AUTHOR=Martins Gabriela Lopes , Duarte Rita Carolina Figueiredo , Vieira Érica Leandro Marciano , Rocha Natalia Pessoa , Figueiredo Estêvão Lanna , Silveira Francisco Rezende , Caiaffa José Raymundo Sollero , Lanna Rodrigo Pinheiro , Carvalho Maria das Graças , Palotás András , Ferreira Cláudia Natália , Reis Helton José
TITLE=Comparison of Inflammatory Mediators in Patients With Atrial Fibrillation Using Warfarin or Rivaroxaban
JOURNAL=Frontiers in Cardiovascular Medicine
VOLUME=7
YEAR=2020
URL=https://www.frontiersin.org/journals/cardiovascular-medicine/articles/10.3389/fcvm.2020.00114
DOI=10.3389/fcvm.2020.00114
ISSN=2297-055X
ABSTRACT=
Background: Atrial fibrillation (AF) is the most common arrhythmia associated with high risk of venous thromboembolism. Inflammatory mechanisms may be involved in the pathophysiology of AF and in the AF-related thrombogenesis, and patients with AF might benefit from the use of anticoagulants with anti-inflammatory properties. However, the evidence is still scarce, and it points out the need of trials seeking to investigate the levels of inflammatory mediators in patients with AF under different anticoagulant therapies. Therefore, this study was designed to define whether patients with AF treated either with an activated coagulation factor X (FXa) inhibitor (rivaroxaban) or with a vitamin K inhibitor (warfarin) present changes in peripheral levels of inflammatory mediators, mainly cytokines and chemokines.

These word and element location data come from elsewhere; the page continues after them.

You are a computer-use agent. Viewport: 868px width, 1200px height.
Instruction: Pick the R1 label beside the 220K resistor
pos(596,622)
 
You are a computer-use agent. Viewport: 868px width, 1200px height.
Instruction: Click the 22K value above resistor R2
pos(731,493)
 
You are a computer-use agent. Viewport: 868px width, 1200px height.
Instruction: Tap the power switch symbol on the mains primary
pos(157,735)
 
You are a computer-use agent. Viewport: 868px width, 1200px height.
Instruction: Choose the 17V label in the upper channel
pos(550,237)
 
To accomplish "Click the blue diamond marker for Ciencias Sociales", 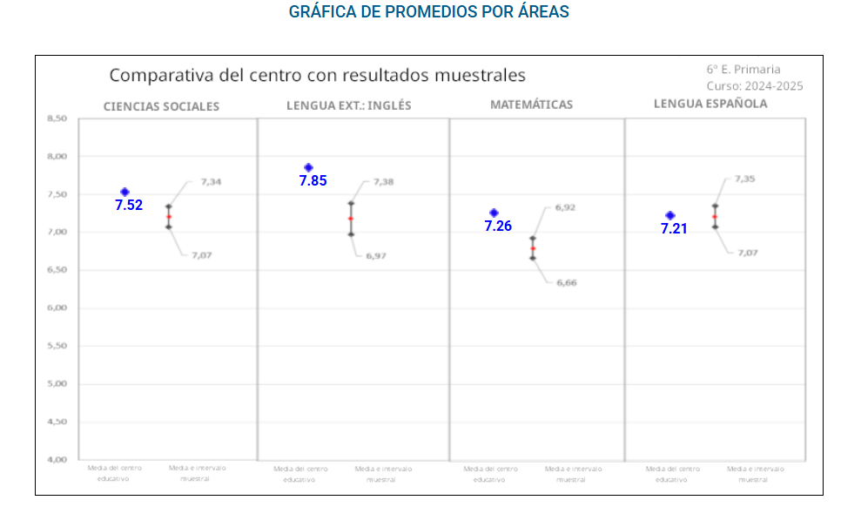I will point(124,192).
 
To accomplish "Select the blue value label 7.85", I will point(313,181).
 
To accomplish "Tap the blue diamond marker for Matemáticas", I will point(494,213).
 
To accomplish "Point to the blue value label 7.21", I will point(674,229).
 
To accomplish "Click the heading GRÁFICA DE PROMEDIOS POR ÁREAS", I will point(429,12).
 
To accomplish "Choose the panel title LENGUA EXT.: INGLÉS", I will point(348,105).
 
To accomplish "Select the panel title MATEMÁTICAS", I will point(531,105).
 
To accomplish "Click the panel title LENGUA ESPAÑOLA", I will point(710,103).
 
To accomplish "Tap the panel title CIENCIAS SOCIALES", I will point(161,106).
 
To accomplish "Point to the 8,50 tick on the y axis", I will point(56,118).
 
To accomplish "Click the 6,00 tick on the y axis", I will point(56,308).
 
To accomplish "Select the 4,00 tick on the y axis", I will point(56,459).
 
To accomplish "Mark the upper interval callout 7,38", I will point(383,182).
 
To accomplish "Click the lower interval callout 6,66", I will point(567,282).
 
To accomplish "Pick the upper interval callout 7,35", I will point(744,179).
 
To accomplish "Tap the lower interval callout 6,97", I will point(376,255).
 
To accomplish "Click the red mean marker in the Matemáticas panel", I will point(533,248).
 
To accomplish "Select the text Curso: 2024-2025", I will point(755,86).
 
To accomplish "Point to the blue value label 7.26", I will point(498,226).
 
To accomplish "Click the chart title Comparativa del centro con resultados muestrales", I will point(317,75).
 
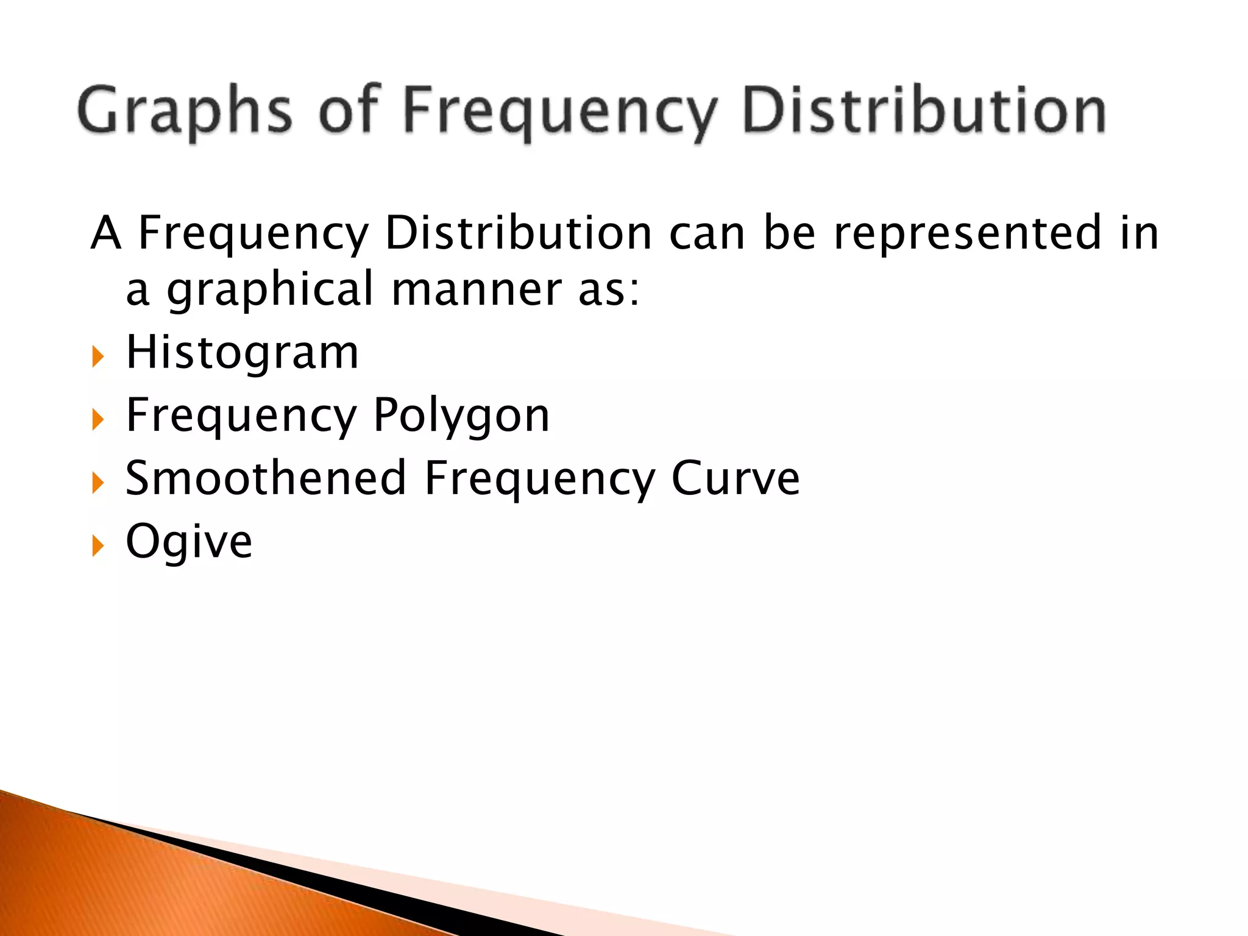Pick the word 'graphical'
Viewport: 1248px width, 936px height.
[270, 290]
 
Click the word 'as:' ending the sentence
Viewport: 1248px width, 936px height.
[609, 290]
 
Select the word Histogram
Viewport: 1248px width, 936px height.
[242, 353]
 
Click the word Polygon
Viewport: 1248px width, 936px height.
[461, 416]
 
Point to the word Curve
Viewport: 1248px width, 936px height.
[735, 478]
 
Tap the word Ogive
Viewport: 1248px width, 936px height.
[189, 541]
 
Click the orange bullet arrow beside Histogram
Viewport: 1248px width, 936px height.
[98, 356]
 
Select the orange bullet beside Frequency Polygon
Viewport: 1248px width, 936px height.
[98, 419]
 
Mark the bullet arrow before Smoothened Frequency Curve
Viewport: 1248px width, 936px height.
[98, 483]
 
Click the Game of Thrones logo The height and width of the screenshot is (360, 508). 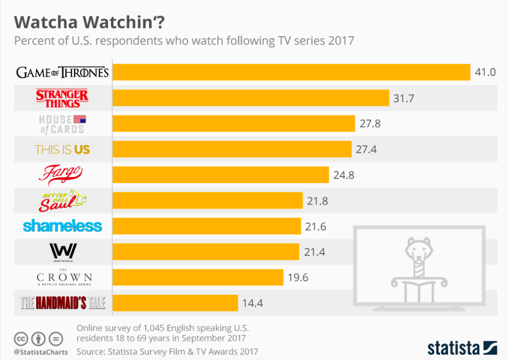(63, 72)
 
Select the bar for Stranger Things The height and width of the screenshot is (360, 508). (250, 98)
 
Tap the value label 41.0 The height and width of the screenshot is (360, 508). (485, 72)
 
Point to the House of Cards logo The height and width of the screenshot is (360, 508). (62, 124)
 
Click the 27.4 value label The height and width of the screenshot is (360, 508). (366, 149)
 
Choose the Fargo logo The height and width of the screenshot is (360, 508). (60, 174)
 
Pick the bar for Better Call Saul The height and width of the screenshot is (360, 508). (207, 200)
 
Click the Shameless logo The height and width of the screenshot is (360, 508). (62, 226)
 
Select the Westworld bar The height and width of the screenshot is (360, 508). (205, 252)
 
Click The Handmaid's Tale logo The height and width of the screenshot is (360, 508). (63, 303)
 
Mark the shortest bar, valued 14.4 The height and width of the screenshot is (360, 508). (175, 303)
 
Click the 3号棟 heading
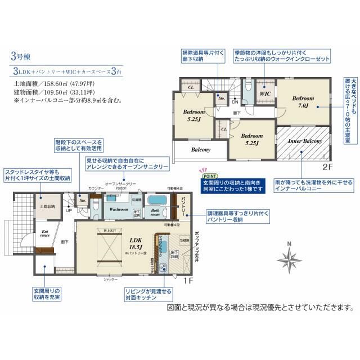[x=21, y=57]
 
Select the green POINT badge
[x=204, y=176]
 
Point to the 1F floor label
[x=189, y=280]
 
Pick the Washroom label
[x=120, y=209]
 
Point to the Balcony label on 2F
[x=200, y=150]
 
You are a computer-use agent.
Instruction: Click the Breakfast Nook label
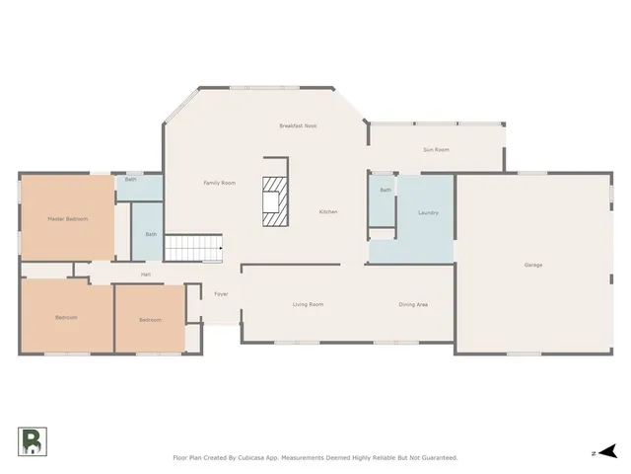pos(297,125)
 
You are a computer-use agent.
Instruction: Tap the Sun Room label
pos(436,149)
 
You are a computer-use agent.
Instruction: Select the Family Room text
pos(219,183)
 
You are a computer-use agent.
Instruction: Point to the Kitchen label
pos(328,212)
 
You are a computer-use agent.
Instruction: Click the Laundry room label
pos(428,212)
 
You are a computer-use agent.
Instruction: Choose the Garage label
pos(532,265)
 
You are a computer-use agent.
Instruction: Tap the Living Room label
pos(308,304)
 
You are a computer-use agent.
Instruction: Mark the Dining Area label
pos(412,304)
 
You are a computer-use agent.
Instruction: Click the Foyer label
pos(222,294)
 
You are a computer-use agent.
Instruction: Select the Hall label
pos(146,274)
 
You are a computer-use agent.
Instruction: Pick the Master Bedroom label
pos(68,218)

Methods: A total of 127 subjects were included in this study, divided into three groups: patients with non-valvular atrial fibrillation (NVAF) using warfarin (N = 42), patients with NVAF using rivaroxaban (N = 29), and controls (N = 56). Plasma levels of inflammatory mediators were quantified by immunoassays.
Results: Patients with AF (both warfarin and rivaroxaban groups) presented increased levels of inflammatory cytokines in comparison with controls. The use of rivaroxaban was associated with decreased levels of inflammatory cytokines in comparison with warfarin. On the other hand, patients with AF using rivaroxaban presented increased levels of the chemokines (MCP-1 in comparison with warfarin users; MIG and IP-10 in comparison with controls).
Conclusions: AF is associated with an inflammatory profile that was less pronounced in patients on rivaroxaban in comparison with warfarin users. Further studies are necessary to assess the clinical implications of our results and whether patients with AF would benefit from rivaroxaban anti-inflammatory effects.